BACKGROUND/PURPOSE: Many drug treatment options are available in the United States for people diagnosed with RA, including conventional DMARDs (cDMARDs), biologic DMARDs (bDMARDs), NSAIDs, and glucocorticoids. Treatments used for each patient over their remaining lifetime depend on effectiveness, side effects, tolerability, and financial factors. Because of the wide range of possible treatment pathways, observational data on the impact of different treatment pathways on disability from RA are limited. In this study, we developed a simple modeling approach using published data to simulate the impact on RA disability of different treatment pathways.
METHODS: We performed a targeted literature review to identify estimates of the rate of change in HAQ disability (HAQ) scores over time for patients with moderate to severe RA on different treatment regimens.
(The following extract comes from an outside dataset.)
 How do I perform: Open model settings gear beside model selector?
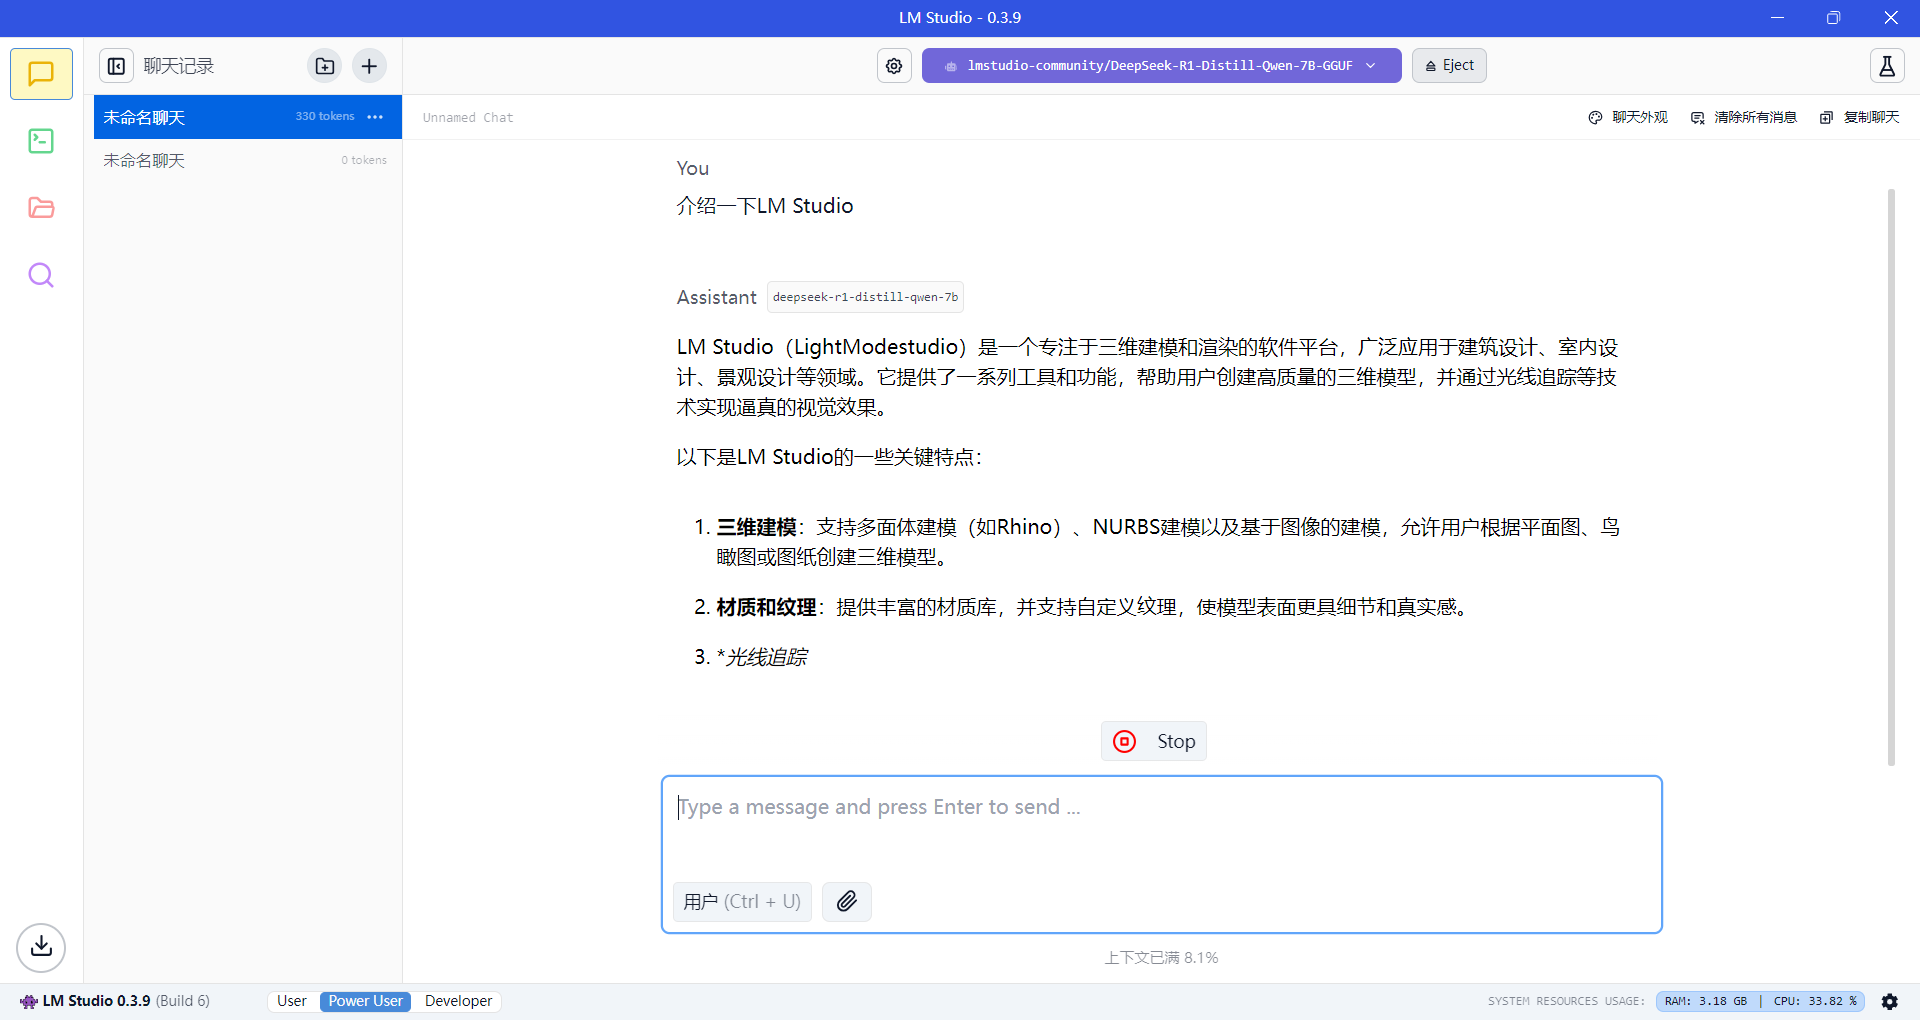pyautogui.click(x=894, y=66)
We developed a spreadsheet model to estimate individual and population outcomes for two categories of drug regimens: a) bDMARDs and b) cDMARDs, NSAIDs or glucocorticoids (non-biologics). We estimated outcomes for the following treatment pathways: 1) non-biologics for remaining lifetime, 2) bDMARDs for remaining lifetime, 3) bDMARDs until age 65 years then either 100% or 80% switching to non-biologics and the rest staying on bDMARDs. We assumed that, if one drug regimen was not successful, the patient would switch to another regimen in the same category. Inputs in the model included age, HAQ score at initiation of treatment, sex, and relative risk of mortality by HAQ score. The model estimated outcomes for patients using each treatment pathway, allowing a new cohort of 1,000 patients to enter treatment each year. The primary model outcomes were: expected population distribution of mild, moderate, or severe disability; population mean HAQ score; and patient life expectancy.
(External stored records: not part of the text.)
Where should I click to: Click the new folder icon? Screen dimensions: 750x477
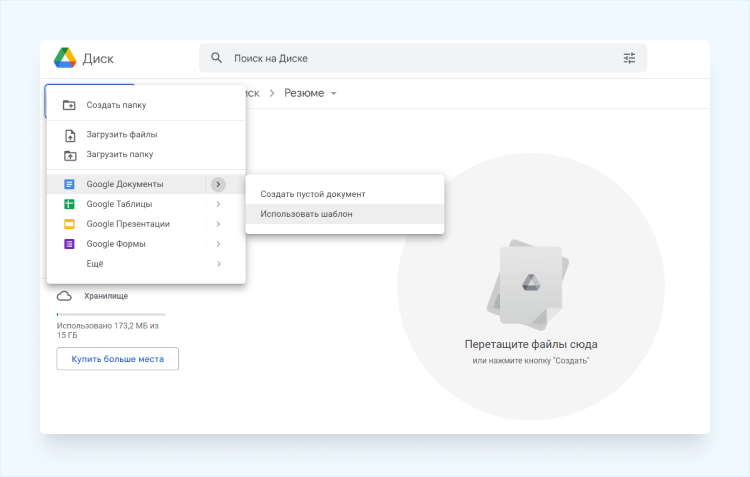(69, 105)
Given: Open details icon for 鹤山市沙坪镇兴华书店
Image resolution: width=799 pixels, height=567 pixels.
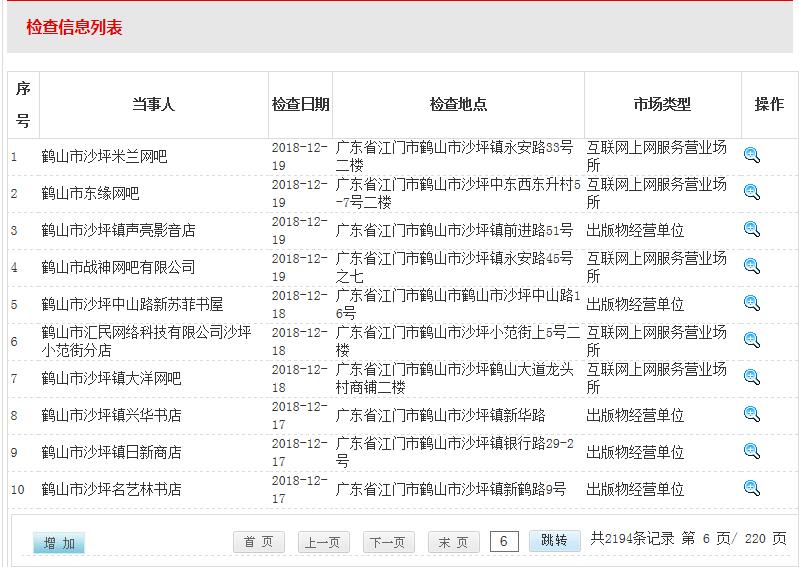Looking at the screenshot, I should click(752, 414).
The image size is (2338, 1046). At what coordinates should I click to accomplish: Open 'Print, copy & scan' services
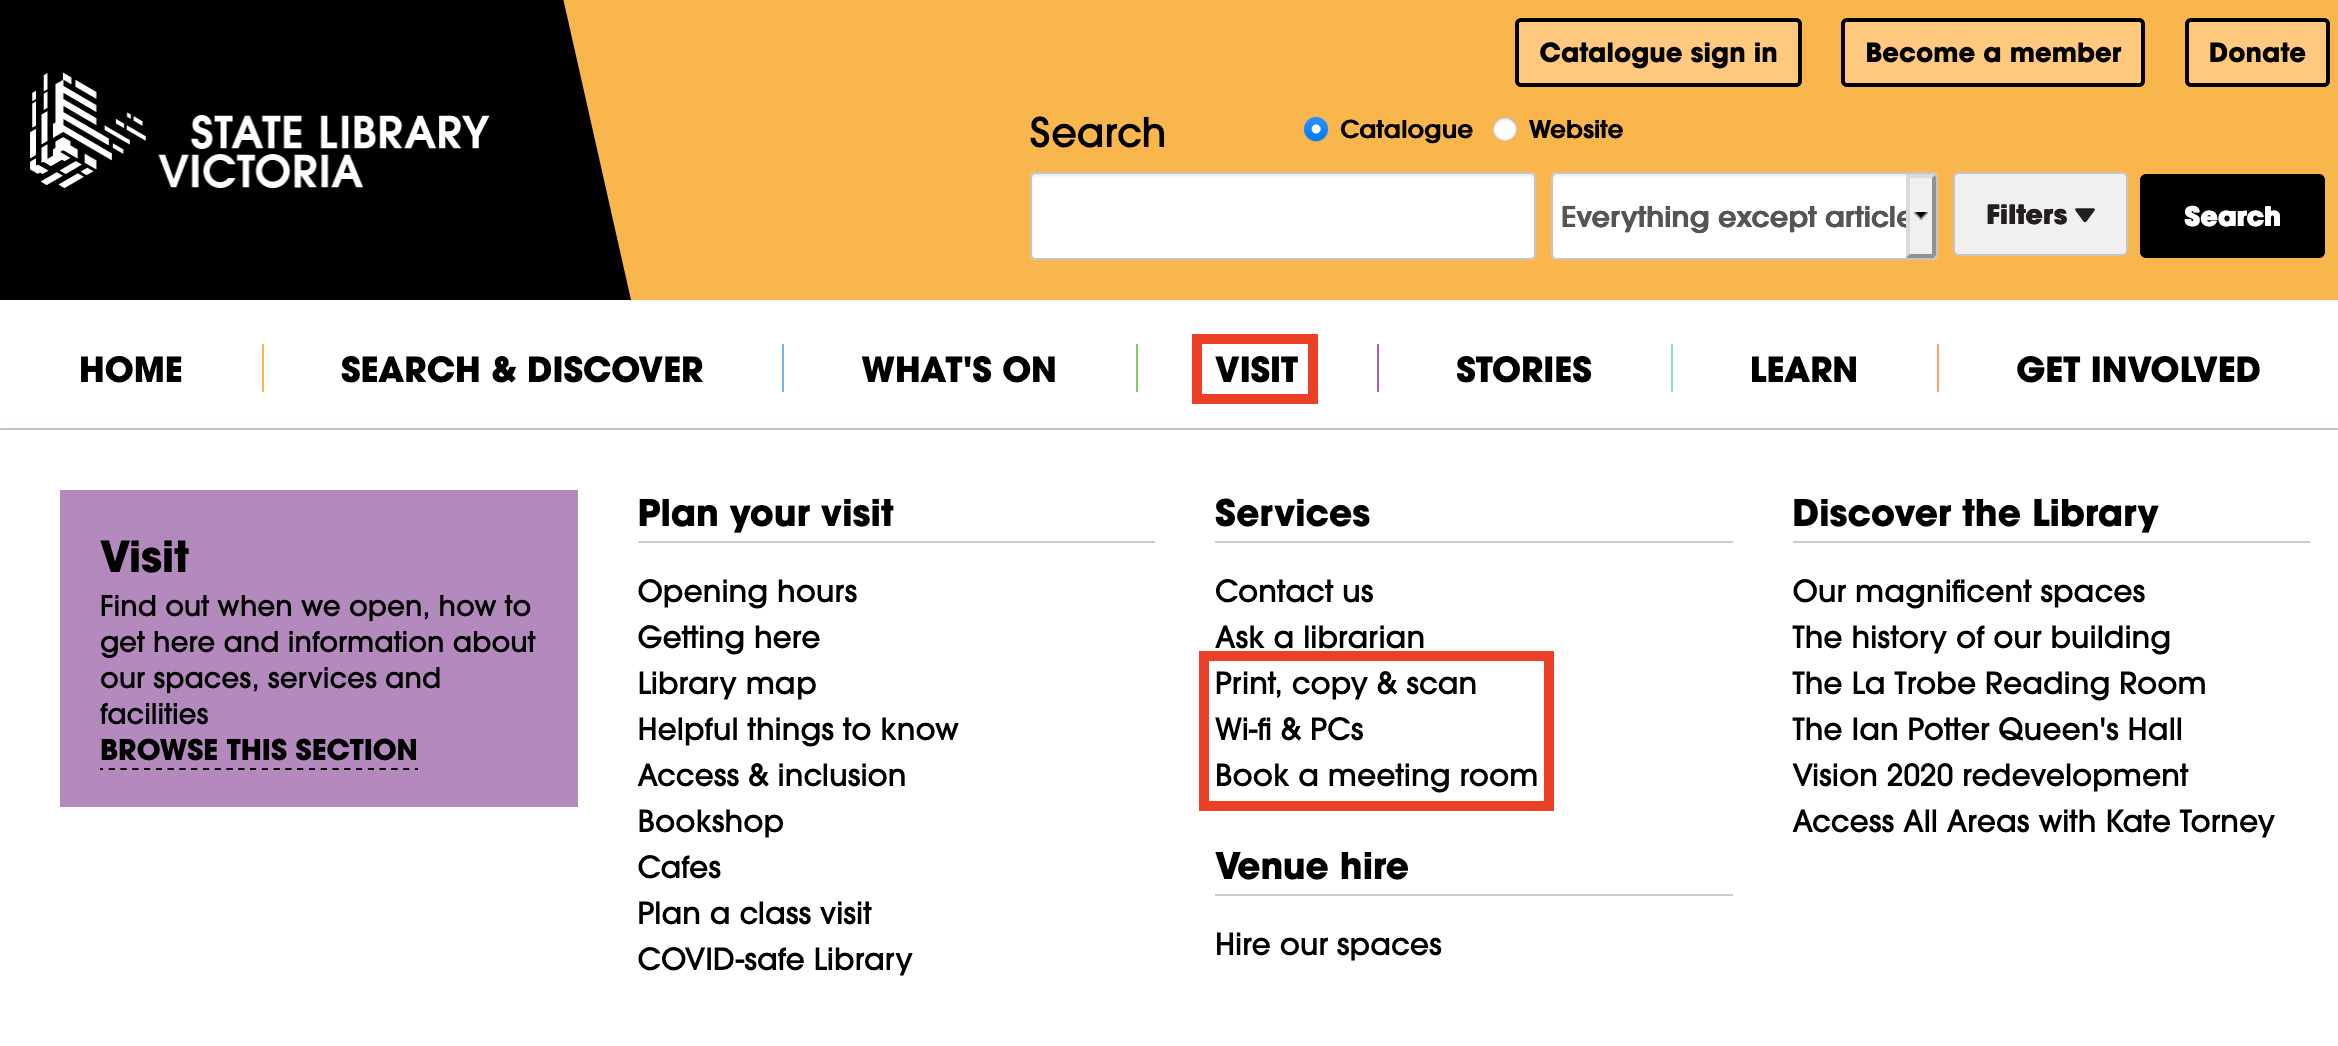coord(1345,683)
RESULTS: We modeled a cohort of 1,000 people aged 56 with moderate to severe arthritis (mean HAQ 1.2) initiating treatment each year. Based on clinical trial and observational data, we assumed for the first year a decrease in the mean HAQ of ~0.2 for non-biologics and ~0.6 for biologics. For subsequent years, we assumed an annual change in HAQ of +0.002 at ages < 65 years and +0.027 at ages 65+ years for non-biologics and of -0.009 at ages < 65 years and +0.016 at ages 65+ years for bDMARDs. For each simulated treatment pathway, the figure presents an expected RA population distribution of disability severity. Mean population HAQ scores ranged from 1.10 (non-biologics) to 0.70 (bDMARDs), and individual life expectancy ranged from 22.11 years (non-biologics) to 24.11 years (bDMARDs). Results were sensitive to starting age and HAQ range.
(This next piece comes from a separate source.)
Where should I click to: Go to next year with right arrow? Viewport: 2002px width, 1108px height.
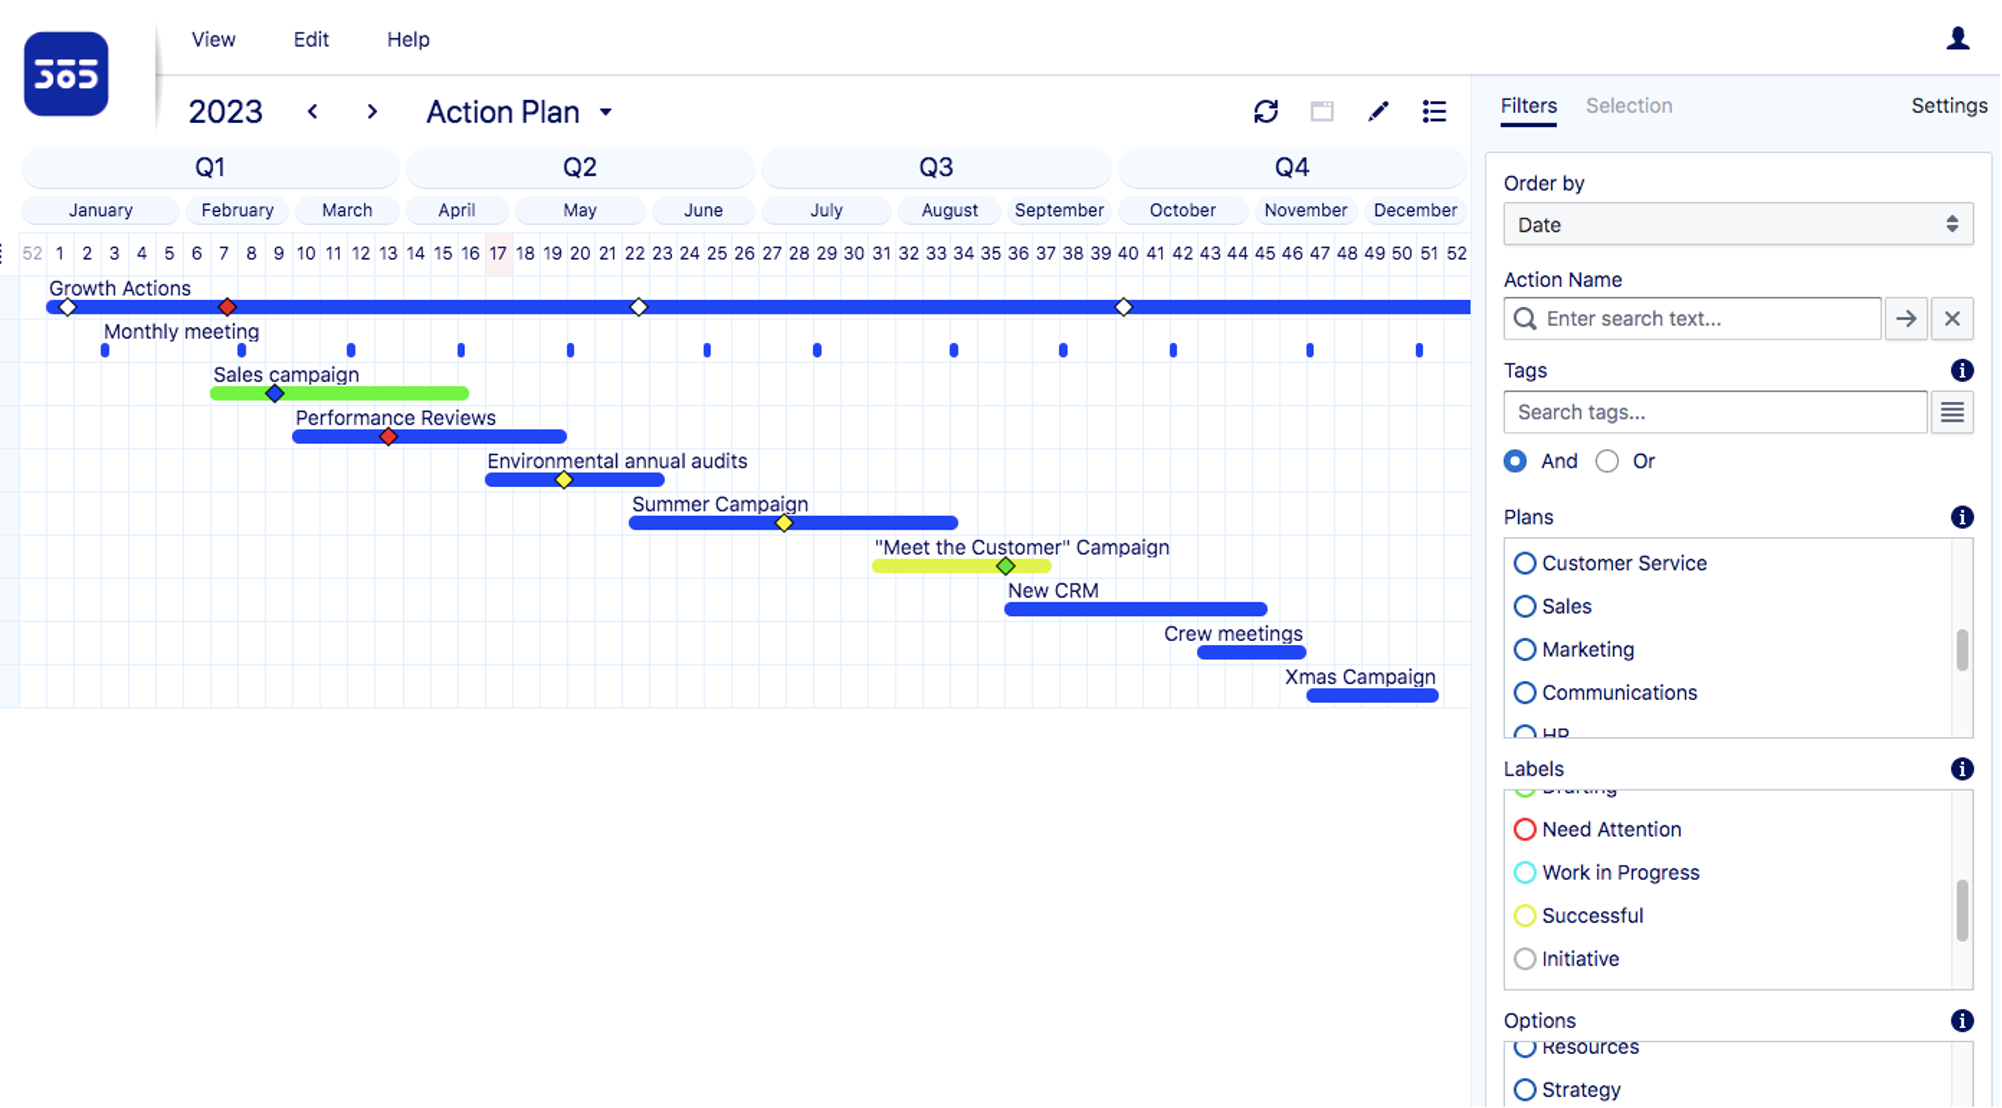(x=371, y=112)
CONCLUSIONS: Based on the assumed HAQ progression rates, more RA patients would have mild disability and fewer severe disability, the mean population HAQ scores would be lower, and life expectancy greater when bDMARD treatment regimens are included in the treatment pathway. The simulation model can be used to estimate additional population outcomes including costs and health care resource use.